= Problem =
Only the lines from the one containing "Enable White Tiles Fixed checkbox" through the last line below should be written out, exactly and with both ends kept.

___ Supplied data

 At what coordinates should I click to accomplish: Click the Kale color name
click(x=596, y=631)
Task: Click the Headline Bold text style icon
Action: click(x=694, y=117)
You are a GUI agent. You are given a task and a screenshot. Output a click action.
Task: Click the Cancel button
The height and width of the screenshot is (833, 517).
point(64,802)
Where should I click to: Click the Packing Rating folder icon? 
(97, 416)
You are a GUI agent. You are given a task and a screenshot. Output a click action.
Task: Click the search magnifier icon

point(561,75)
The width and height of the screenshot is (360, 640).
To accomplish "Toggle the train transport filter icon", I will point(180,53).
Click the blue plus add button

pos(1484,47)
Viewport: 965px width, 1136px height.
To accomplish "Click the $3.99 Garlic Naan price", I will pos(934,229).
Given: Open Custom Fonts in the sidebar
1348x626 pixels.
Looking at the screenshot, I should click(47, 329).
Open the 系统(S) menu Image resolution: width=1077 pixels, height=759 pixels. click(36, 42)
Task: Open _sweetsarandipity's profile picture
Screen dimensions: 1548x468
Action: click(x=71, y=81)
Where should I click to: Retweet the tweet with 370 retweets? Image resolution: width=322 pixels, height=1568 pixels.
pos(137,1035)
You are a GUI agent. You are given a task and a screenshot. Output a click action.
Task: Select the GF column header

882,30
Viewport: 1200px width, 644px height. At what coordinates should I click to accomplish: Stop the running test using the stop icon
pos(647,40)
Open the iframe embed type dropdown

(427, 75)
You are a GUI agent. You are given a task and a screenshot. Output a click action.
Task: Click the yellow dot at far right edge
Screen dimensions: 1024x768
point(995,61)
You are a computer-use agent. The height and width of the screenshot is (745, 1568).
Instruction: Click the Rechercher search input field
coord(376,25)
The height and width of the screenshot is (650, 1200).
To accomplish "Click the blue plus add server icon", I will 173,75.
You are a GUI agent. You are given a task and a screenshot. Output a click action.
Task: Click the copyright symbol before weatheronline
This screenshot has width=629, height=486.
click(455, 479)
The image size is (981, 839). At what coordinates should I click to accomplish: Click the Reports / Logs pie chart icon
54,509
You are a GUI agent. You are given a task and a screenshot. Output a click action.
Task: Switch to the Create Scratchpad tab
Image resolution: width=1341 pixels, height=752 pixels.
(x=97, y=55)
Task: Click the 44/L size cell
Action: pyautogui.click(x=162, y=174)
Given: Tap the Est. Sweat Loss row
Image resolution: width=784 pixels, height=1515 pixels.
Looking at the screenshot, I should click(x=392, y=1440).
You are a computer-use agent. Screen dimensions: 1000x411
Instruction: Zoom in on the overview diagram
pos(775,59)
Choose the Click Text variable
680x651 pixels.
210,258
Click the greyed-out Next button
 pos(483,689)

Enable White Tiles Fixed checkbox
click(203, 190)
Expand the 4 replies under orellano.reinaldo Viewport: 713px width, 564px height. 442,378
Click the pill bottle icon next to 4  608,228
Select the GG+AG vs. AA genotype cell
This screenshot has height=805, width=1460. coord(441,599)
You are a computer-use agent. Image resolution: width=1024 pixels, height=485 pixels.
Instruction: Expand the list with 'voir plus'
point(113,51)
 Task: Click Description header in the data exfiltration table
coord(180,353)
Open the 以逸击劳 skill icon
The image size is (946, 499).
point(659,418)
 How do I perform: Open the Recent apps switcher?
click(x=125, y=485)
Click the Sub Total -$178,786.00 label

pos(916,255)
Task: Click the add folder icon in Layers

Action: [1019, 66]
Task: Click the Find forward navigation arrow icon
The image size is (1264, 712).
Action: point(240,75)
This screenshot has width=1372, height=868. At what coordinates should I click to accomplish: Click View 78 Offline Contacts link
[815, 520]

______

= Finished task =
Enable White Tiles Fixed checkbox
click(203, 190)
Expand the 4 replies under orellano.reinaldo Viewport: 713px width, 564px height. 442,378
Click the pill bottle icon next to 4  608,228
Select the GG+AG vs. AA genotype cell
This screenshot has height=805, width=1460. coord(441,599)
You are a computer-use agent. Image resolution: width=1024 pixels, height=485 pixels.
Instruction: Expand the list with 'voir plus'
point(113,51)
 Task: Click Description header in the data exfiltration table
coord(180,353)
Open the 以逸击劳 skill icon
The image size is (946, 499).
point(659,418)
 How do I perform: Open the Recent apps switcher?
click(x=125, y=485)
Click the Sub Total -$178,786.00 label

pos(916,255)
Task: Click the add folder icon in Layers

Action: [1019, 66]
Task: Click the Find forward navigation arrow icon
The image size is (1264, 712).
Action: point(240,75)
This screenshot has width=1372, height=868. At what coordinates should I click to accomplish: Click View 78 Offline Contacts link
[815, 520]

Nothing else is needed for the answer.